* _EXERCISE DESCRIPTION_
Count the lines in the data below holding the string "notifications" and write the total by itself.

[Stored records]
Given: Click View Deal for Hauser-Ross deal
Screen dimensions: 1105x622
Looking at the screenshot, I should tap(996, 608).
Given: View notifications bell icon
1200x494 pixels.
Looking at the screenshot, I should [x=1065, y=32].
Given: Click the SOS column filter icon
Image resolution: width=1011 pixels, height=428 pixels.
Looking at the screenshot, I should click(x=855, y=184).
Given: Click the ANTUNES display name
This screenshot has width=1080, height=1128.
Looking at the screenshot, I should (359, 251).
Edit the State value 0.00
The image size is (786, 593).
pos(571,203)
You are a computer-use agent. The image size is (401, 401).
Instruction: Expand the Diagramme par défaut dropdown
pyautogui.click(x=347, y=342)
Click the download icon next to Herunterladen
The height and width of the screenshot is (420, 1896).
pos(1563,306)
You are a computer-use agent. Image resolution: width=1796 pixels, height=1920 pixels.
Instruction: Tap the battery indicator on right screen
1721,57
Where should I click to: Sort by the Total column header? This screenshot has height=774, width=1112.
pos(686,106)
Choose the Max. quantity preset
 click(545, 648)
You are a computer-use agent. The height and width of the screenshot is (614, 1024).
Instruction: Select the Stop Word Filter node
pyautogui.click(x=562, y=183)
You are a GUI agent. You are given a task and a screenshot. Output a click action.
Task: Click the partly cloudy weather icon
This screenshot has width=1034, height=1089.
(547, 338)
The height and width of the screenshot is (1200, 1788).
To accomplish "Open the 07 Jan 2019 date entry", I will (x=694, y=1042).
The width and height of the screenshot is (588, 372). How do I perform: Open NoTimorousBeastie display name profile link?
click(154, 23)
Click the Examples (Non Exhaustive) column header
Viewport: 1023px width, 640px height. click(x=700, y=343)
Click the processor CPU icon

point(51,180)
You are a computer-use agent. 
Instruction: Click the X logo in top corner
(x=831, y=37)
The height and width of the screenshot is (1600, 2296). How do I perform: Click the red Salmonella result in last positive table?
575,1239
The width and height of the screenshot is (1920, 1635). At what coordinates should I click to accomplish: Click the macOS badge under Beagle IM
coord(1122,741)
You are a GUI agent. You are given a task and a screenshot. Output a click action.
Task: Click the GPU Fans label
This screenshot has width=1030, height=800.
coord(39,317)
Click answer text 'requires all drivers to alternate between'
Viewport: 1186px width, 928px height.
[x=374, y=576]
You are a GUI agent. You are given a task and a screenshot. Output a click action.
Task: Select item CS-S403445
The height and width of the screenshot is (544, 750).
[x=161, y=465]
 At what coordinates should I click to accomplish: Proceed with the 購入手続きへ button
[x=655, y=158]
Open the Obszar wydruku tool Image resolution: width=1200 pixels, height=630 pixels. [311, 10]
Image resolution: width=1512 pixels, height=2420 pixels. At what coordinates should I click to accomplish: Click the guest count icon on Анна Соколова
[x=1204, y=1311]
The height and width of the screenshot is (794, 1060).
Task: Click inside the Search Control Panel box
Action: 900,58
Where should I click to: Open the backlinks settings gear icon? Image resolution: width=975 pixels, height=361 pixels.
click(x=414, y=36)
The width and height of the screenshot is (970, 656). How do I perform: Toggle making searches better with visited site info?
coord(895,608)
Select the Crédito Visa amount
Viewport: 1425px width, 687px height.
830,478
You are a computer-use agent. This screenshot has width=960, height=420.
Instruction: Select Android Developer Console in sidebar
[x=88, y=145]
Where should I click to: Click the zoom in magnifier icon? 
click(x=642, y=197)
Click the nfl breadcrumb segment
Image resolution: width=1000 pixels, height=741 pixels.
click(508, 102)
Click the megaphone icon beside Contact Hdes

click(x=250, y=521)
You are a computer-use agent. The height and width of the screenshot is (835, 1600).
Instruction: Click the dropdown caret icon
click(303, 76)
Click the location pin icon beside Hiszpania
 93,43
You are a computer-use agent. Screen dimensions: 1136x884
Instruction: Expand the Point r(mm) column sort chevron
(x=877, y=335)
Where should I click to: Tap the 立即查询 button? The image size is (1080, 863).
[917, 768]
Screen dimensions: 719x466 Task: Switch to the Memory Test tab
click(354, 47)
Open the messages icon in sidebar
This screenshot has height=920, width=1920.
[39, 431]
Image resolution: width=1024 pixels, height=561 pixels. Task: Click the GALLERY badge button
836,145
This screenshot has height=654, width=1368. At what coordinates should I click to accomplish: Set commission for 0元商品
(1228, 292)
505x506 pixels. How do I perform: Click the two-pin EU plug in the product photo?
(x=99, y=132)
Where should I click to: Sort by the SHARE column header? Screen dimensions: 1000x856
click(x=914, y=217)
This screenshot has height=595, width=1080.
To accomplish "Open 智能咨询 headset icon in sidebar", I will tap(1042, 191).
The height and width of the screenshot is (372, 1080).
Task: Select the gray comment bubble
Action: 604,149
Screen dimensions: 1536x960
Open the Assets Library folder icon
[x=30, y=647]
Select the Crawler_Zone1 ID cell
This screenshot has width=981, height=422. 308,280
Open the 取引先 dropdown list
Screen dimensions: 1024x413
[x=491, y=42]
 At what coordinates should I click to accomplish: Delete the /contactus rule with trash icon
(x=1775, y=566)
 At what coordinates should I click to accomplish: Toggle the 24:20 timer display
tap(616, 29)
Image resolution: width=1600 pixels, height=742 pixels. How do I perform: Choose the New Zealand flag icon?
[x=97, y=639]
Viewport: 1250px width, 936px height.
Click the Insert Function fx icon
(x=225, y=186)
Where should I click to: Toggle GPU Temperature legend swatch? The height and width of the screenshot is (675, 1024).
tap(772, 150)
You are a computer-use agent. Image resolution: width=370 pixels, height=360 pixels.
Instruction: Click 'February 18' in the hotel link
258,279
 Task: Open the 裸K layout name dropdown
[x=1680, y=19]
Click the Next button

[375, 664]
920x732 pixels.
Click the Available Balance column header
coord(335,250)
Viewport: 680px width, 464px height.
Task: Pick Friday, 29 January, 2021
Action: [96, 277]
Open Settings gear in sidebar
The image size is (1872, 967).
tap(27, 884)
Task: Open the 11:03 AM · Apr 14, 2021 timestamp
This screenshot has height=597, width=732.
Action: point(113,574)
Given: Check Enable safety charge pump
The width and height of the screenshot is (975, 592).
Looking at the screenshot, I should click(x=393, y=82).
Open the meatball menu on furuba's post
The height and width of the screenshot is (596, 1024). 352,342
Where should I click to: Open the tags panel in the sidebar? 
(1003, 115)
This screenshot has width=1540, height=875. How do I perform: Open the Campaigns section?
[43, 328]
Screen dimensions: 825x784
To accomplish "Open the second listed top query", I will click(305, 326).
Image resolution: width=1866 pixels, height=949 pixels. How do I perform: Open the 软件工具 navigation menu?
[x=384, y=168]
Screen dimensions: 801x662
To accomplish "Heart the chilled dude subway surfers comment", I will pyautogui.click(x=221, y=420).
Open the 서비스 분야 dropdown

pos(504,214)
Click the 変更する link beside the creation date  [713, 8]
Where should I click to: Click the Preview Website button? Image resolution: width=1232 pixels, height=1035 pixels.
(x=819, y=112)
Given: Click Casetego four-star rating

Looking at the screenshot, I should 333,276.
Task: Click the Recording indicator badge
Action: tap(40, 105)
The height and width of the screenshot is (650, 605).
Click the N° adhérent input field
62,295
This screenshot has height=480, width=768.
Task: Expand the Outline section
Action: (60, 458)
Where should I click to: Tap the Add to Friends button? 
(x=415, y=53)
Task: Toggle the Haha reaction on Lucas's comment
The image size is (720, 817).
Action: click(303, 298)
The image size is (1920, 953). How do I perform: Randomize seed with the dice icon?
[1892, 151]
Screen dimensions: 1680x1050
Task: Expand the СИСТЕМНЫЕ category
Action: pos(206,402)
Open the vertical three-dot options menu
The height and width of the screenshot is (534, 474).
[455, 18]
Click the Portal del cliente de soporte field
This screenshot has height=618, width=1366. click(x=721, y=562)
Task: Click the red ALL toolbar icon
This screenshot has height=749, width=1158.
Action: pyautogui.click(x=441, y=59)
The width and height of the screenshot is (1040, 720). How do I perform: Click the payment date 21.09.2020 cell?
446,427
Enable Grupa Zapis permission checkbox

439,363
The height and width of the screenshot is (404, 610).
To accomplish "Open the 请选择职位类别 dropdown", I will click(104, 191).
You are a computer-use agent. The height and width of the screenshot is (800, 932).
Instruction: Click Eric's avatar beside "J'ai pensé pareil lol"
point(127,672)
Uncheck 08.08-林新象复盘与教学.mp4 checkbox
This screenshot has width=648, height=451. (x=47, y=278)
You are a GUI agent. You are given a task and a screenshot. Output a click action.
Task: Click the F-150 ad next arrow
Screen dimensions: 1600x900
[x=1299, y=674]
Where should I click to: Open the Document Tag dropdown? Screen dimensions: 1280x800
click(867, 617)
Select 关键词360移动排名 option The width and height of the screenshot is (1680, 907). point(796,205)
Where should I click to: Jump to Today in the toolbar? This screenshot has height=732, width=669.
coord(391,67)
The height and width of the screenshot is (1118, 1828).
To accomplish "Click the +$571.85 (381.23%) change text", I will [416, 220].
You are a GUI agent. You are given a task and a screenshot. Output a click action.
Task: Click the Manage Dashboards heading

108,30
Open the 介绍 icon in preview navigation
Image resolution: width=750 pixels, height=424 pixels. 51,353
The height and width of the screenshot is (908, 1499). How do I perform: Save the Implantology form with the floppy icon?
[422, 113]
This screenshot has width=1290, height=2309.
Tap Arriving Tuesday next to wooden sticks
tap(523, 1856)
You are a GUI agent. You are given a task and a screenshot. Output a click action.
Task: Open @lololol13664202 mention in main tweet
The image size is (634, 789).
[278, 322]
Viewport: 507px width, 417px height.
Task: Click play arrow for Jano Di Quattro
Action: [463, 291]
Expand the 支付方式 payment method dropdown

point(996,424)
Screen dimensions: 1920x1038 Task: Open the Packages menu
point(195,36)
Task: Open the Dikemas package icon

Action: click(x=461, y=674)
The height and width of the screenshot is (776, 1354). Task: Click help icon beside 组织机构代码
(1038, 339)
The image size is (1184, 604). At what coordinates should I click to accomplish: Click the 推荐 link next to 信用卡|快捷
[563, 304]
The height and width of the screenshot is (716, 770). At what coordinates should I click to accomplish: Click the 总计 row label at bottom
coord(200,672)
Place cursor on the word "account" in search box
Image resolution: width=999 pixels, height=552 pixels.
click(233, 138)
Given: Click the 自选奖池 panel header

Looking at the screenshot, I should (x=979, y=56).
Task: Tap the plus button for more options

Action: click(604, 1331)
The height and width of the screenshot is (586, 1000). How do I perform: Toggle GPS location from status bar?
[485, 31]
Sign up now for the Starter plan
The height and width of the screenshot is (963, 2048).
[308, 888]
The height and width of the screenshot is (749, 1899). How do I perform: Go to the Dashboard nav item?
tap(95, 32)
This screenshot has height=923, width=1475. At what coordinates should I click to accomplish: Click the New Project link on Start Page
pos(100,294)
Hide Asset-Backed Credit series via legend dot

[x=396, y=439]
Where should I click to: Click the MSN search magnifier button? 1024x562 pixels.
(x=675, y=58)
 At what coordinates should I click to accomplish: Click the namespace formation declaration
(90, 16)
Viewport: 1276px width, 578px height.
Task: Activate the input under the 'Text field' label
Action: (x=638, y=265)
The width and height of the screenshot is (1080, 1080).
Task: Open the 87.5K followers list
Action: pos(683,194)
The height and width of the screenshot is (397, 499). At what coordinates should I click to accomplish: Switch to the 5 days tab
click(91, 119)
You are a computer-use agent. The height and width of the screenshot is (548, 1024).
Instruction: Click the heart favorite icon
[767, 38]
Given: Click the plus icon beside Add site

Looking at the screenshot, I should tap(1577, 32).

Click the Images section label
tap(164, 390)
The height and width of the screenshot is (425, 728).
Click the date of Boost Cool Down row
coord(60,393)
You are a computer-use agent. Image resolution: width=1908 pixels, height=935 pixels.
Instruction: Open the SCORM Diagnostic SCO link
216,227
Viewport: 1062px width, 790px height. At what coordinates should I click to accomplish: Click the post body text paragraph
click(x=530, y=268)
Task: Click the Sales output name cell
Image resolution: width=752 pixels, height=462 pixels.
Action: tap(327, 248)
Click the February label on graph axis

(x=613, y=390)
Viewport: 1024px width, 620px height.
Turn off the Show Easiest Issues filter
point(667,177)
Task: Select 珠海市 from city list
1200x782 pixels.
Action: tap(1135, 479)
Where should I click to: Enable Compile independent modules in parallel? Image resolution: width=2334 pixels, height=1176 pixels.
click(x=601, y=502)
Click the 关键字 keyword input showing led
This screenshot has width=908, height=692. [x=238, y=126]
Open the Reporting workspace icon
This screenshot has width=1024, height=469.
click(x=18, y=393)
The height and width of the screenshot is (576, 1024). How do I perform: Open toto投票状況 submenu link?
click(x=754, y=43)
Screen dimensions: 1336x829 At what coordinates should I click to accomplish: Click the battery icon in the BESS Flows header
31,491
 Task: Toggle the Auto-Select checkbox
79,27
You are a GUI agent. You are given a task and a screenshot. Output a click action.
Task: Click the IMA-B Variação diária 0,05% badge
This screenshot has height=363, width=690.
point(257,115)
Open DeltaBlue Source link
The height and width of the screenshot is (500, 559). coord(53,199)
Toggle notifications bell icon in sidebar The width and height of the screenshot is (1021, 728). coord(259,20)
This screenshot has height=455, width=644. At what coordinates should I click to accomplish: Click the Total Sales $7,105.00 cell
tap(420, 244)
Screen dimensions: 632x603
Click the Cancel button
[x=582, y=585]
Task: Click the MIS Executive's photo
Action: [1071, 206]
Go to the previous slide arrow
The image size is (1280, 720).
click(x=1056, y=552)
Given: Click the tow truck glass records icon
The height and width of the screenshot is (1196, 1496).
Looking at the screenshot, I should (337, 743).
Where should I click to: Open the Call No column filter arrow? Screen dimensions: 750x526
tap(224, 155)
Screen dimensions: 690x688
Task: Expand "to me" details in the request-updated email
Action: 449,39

* _WRITTEN REPLY_
2